» Exercise prompt:
From the line with "The width and height of the screenshot is (1196, 1008)." to the final line, print the records exactly as they are.

» Material supplied:
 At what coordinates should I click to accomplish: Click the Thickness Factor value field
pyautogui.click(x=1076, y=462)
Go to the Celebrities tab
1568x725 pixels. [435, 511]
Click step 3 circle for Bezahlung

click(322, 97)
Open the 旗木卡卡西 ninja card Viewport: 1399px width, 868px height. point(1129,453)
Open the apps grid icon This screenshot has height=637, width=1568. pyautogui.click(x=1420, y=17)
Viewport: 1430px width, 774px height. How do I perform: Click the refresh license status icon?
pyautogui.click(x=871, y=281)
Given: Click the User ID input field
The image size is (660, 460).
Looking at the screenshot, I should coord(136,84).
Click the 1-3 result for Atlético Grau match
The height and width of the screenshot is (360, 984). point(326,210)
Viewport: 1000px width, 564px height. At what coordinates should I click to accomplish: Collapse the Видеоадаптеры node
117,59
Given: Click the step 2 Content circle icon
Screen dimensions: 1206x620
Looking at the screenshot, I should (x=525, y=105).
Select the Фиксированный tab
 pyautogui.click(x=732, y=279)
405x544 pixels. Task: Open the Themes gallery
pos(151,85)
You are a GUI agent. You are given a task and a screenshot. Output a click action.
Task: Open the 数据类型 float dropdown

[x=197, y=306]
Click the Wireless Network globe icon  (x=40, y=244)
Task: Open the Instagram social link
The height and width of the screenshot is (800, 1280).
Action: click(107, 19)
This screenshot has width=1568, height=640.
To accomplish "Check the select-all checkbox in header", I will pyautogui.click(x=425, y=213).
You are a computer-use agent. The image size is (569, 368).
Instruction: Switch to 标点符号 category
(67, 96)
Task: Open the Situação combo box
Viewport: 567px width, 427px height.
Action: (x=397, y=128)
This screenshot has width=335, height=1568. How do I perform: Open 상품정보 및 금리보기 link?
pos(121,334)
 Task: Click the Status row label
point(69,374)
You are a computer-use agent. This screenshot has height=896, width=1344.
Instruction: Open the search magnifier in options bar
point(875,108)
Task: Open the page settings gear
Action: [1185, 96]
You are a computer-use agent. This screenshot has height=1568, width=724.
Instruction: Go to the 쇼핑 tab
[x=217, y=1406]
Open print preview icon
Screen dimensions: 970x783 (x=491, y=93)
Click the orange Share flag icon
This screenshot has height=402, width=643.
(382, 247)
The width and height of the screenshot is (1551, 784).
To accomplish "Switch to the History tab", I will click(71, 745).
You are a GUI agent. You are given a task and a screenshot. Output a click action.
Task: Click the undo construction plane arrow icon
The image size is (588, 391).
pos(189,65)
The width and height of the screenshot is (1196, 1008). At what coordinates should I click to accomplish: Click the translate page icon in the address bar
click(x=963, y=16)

» Output for this task:
The width and height of the screenshot is (1196, 1008). At what coordinates should I click to accomplish: Click the translate page icon in the address bar
click(x=963, y=16)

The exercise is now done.